If you evaluate a python expression for each element, it doesn't matter whether the iteration will be done in C++ or Python. What will have weight is the python-complexity of the evaluated (in-loop) expression. This means: If your (in-loop) expression takes 1 microsec (a very simple script), it will be significantly harder than the difference between using a python iteration or a C++ iteration (you have a "marshalling" between C++ and PyObjects, and that applies to python functions as well).
For that reason, calling vectorize is -under the hoods- done in Python: what is called inside is python code. The idea behind vectorize is not performance, but code readability and ease of iteration: vectorize performs introspection (of function's parameters) and serves well for N-dimensional iterations (i.e. a lambda x,y: x+y automagically serves to iterate in two dimensions).
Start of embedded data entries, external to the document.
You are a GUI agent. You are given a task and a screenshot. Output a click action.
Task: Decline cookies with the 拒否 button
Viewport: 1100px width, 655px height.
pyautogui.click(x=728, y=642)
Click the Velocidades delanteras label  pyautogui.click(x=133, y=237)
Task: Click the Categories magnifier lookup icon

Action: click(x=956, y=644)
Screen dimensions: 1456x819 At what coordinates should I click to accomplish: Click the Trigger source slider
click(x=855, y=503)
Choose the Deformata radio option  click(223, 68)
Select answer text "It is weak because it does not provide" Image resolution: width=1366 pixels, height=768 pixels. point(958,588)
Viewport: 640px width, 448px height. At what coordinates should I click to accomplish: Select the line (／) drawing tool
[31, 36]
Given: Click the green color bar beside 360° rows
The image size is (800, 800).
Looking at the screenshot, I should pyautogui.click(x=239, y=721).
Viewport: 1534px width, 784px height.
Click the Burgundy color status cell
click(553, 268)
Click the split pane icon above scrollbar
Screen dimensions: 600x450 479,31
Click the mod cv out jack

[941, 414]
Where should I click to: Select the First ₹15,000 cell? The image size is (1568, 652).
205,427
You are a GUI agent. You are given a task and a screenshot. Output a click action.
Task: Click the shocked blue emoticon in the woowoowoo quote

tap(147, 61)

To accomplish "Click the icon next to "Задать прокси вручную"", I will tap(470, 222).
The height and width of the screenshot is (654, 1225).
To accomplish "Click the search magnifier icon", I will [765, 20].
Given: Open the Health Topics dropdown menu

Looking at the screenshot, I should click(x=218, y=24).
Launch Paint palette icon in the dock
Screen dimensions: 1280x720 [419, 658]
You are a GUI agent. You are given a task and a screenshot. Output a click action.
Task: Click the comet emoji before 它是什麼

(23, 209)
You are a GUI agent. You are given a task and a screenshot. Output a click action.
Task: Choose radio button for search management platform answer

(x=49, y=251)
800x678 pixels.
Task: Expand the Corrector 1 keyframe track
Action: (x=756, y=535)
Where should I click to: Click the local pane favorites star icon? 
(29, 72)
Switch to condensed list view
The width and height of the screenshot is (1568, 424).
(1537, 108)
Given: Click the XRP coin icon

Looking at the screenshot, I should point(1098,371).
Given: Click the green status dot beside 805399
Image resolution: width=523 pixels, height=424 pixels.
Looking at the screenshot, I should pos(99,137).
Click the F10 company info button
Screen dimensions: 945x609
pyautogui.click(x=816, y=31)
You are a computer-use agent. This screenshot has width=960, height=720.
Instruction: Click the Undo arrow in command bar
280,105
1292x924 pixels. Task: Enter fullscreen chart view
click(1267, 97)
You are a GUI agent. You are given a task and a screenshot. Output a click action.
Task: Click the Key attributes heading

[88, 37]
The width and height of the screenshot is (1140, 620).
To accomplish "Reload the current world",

So: no, there's no "fast" way to iterate python code. The final speed that matters is the speed of your inner python code.
Edit: your -desired- hh.year looks like hh*.year equivalent in groovy, but even there under the hoods is the same as an in-code iteration. Comprehensions are the fastest (and equivalent) way in python. The real pity is being forced to:
years = np.array( [ x.year for x in hh ] )
(which forces you to create another provably-huge-sized) instead of letting you use any type of iterator:
years = np.array( x.year for x in hh )
Edit (suggestion by @Jaime): You can't construct array with that function from an iterator. For that, you must use:
np.fromiter(x.year for x in hh, dtype=int, count=len(x))
which lets you save the time and memory of building an intermediate array. This exact approach works for any sequence to avoid the inner-list creation (this one would be your case) but does not work with other types of generators, for future cases you'd need.